What we’ve learned so far
We launched Alert Similarity in February 2022, and throughout the building process we learned (or in many cases, reaffirmed) several important things:
Communication is key.
You can’t move an organization forward with code alone. The time we spent sharing research, reviewing design documents, and gathering feedback was crucial to the success of this project.
There’s nothing like real production data.
A silent release with feature flags and metrics allowed us to identify and fix bugs without affecting our analysts or customers. This approach also gave us data to feel confident that we were ready to release the feature. We’ll look to reuse this process in the future.
If you can’t measure it, you don’t understand it.
This whole journey from beginning to end was driven by data, allowing us to move forward based on a validated hypothesis and realistic goals versus intuition. This is how we knew our investment was worth the time and how we were able to prove the value of Alert Similarity once it was live.

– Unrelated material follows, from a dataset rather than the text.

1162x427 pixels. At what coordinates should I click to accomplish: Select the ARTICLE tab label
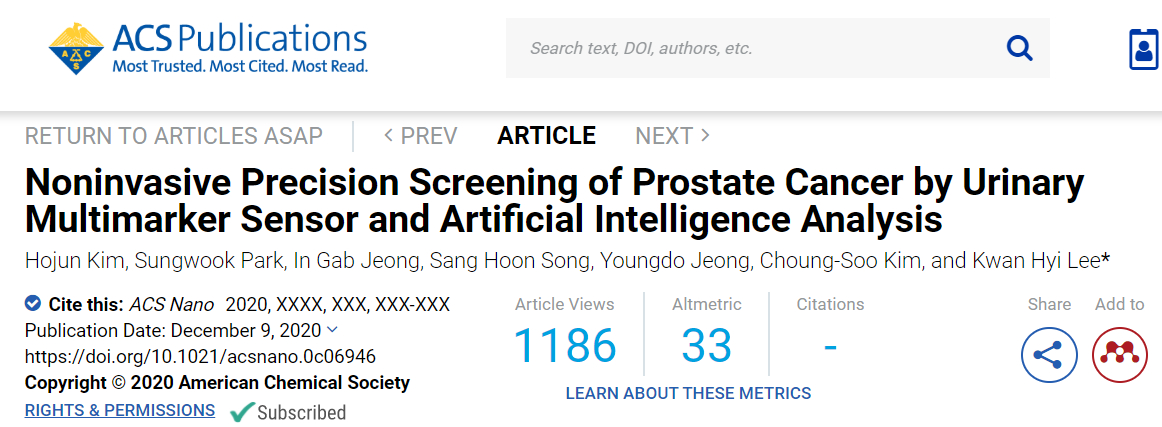(546, 136)
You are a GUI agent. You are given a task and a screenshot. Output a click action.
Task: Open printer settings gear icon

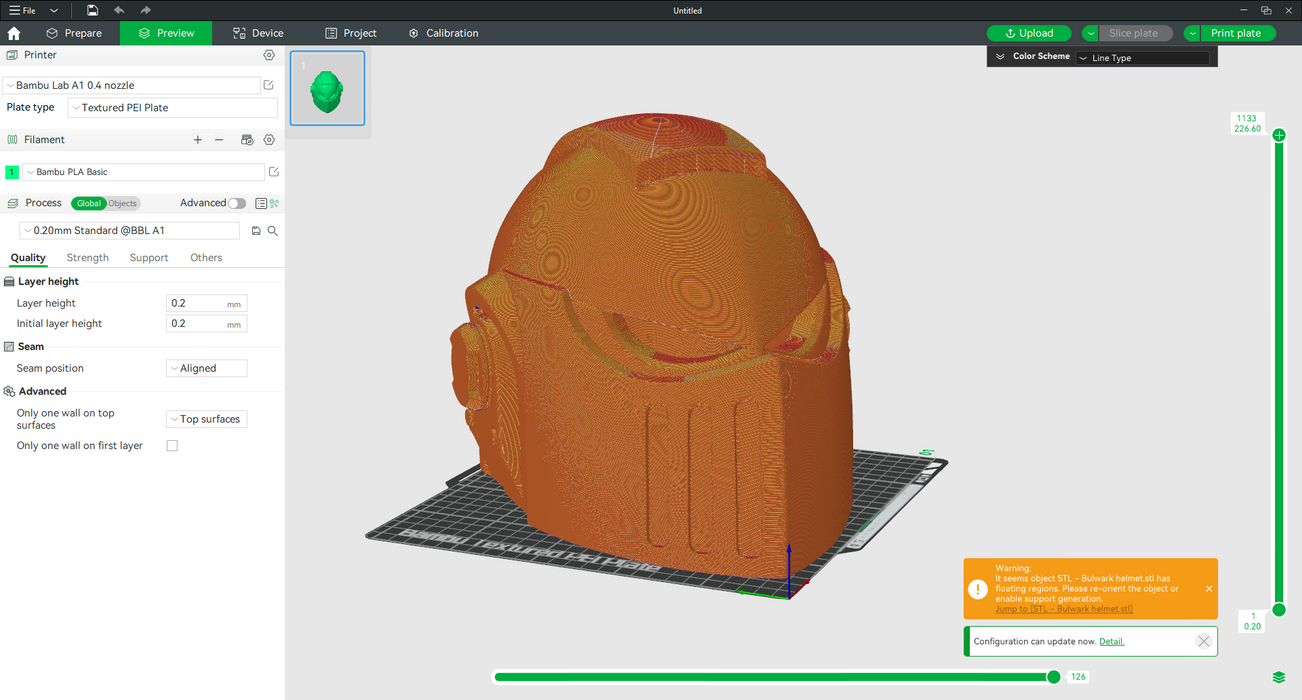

Although we targeted suggestions powered by Alert Similarity as our first feature, we anticipate an exciting road ahead filled with additional features and use cases. We’re interested in exploring other types of documents that are crucial to our success and how similarity search could unlock new value and efficiencies.
Additionally, as we alluded to above, there’s always room for improvement when transforming documents into vector embeddings. We’re already exploring new ways to represent security alerts that improve our ability to find similar neighbors for alerts. We see a whole world of opportunities where similarity search can help us, and we’ll continue experimenting, building and sharing what we learn along the way.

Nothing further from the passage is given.